*** Given data Section Begins ***
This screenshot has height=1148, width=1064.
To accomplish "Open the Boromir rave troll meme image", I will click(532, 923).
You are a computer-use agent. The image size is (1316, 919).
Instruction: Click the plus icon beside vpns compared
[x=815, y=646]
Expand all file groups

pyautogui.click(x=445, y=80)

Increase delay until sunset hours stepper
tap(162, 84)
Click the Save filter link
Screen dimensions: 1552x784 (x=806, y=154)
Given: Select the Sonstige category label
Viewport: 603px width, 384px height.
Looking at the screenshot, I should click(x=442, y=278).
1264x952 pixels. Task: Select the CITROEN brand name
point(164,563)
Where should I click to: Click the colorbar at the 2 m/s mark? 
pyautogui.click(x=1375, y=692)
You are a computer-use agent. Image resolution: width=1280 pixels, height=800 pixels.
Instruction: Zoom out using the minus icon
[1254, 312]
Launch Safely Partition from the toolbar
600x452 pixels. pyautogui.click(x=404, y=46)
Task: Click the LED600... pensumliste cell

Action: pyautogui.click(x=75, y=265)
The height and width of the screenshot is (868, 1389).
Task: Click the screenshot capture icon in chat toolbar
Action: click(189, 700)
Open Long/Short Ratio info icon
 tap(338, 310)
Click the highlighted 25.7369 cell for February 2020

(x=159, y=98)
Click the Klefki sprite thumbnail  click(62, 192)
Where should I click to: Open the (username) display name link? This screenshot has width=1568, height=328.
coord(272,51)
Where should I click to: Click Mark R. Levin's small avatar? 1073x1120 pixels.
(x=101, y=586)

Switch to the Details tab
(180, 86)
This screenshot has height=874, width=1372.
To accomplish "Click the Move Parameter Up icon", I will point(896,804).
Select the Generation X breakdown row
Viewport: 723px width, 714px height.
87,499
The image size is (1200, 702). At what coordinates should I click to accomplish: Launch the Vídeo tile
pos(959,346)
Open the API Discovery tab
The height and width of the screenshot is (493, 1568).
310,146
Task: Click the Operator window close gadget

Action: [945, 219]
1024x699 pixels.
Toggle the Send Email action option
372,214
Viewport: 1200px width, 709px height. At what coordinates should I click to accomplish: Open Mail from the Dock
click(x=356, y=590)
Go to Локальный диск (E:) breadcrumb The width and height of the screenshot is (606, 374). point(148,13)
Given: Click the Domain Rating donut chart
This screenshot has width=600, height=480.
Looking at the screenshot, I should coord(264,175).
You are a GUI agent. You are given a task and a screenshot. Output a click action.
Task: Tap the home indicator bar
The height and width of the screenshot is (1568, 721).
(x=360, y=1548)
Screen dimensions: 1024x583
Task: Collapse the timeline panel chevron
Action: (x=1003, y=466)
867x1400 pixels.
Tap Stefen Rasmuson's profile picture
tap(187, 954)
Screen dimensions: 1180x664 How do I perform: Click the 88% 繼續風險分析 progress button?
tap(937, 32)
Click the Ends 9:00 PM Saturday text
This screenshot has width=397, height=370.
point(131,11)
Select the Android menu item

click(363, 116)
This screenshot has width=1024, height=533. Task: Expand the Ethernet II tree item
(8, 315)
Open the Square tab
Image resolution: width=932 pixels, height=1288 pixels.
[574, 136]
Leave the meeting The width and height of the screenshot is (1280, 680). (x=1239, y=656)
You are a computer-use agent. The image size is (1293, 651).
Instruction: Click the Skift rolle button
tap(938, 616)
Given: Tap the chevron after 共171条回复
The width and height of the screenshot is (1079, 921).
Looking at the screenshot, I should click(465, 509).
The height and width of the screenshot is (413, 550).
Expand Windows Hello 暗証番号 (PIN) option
*** Given data Section Ends ***
▸ **What is required**
An exact retyping of every line in the records is needed.

▸ **Solution to this task**
This screenshot has height=1148, width=1064.
To accomplish "Open the Boromir rave troll meme image", I will click(532, 923).
You are a computer-use agent. The image size is (1316, 919).
Instruction: Click the plus icon beside vpns compared
[x=815, y=646]
Expand all file groups

pyautogui.click(x=445, y=80)

Increase delay until sunset hours stepper
tap(162, 84)
Click the Save filter link
Screen dimensions: 1552x784 (x=806, y=154)
Given: Select the Sonstige category label
Viewport: 603px width, 384px height.
Looking at the screenshot, I should click(x=442, y=278).
1264x952 pixels. Task: Select the CITROEN brand name
point(164,563)
Where should I click to: Click the colorbar at the 2 m/s mark? 
pyautogui.click(x=1375, y=692)
You are a computer-use agent. Image resolution: width=1280 pixels, height=800 pixels.
Instruction: Zoom out using the minus icon
[1254, 312]
Launch Safely Partition from the toolbar
600x452 pixels. pyautogui.click(x=404, y=46)
Task: Click the LED600... pensumliste cell

Action: pyautogui.click(x=75, y=265)
The height and width of the screenshot is (868, 1389).
Task: Click the screenshot capture icon in chat toolbar
Action: click(189, 700)
Open Long/Short Ratio info icon
 tap(338, 310)
Click the highlighted 25.7369 cell for February 2020

(x=159, y=98)
Click the Klefki sprite thumbnail  click(62, 192)
Where should I click to: Open the (username) display name link? This screenshot has width=1568, height=328.
coord(272,51)
Where should I click to: Click Mark R. Levin's small avatar? 1073x1120 pixels.
(x=101, y=586)

Switch to the Details tab
(180, 86)
This screenshot has height=874, width=1372.
To accomplish "Click the Move Parameter Up icon", I will point(896,804).
Select the Generation X breakdown row
Viewport: 723px width, 714px height.
87,499
The image size is (1200, 702). At what coordinates should I click to accomplish: Launch the Vídeo tile
pos(959,346)
Open the API Discovery tab
The height and width of the screenshot is (493, 1568).
310,146
Task: Click the Operator window close gadget

Action: [945, 219]
1024x699 pixels.
Toggle the Send Email action option
372,214
Viewport: 1200px width, 709px height. At what coordinates should I click to accomplish: Open Mail from the Dock
click(x=356, y=590)
Go to Локальный диск (E:) breadcrumb The width and height of the screenshot is (606, 374). point(148,13)
Given: Click the Domain Rating donut chart
This screenshot has width=600, height=480.
Looking at the screenshot, I should coord(264,175).
You are a GUI agent. You are given a task and a screenshot. Output a click action.
Task: Tap the home indicator bar
The height and width of the screenshot is (1568, 721).
(x=360, y=1548)
Screen dimensions: 1024x583
Task: Collapse the timeline panel chevron
Action: (x=1003, y=466)
867x1400 pixels.
Tap Stefen Rasmuson's profile picture
tap(187, 954)
Screen dimensions: 1180x664 How do I perform: Click the 88% 繼續風險分析 progress button?
tap(937, 32)
Click the Ends 9:00 PM Saturday text
This screenshot has width=397, height=370.
point(131,11)
Select the Android menu item

click(363, 116)
This screenshot has width=1024, height=533. Task: Expand the Ethernet II tree item
(8, 315)
Open the Square tab
Image resolution: width=932 pixels, height=1288 pixels.
[574, 136]
Leave the meeting The width and height of the screenshot is (1280, 680). (x=1239, y=656)
You are a computer-use agent. The image size is (1293, 651).
Instruction: Click the Skift rolle button
tap(938, 616)
Given: Tap the chevron after 共171条回复
The width and height of the screenshot is (1079, 921).
Looking at the screenshot, I should click(465, 509).
The height and width of the screenshot is (413, 550).
Expand Windows Hello 暗証番号 (PIN) option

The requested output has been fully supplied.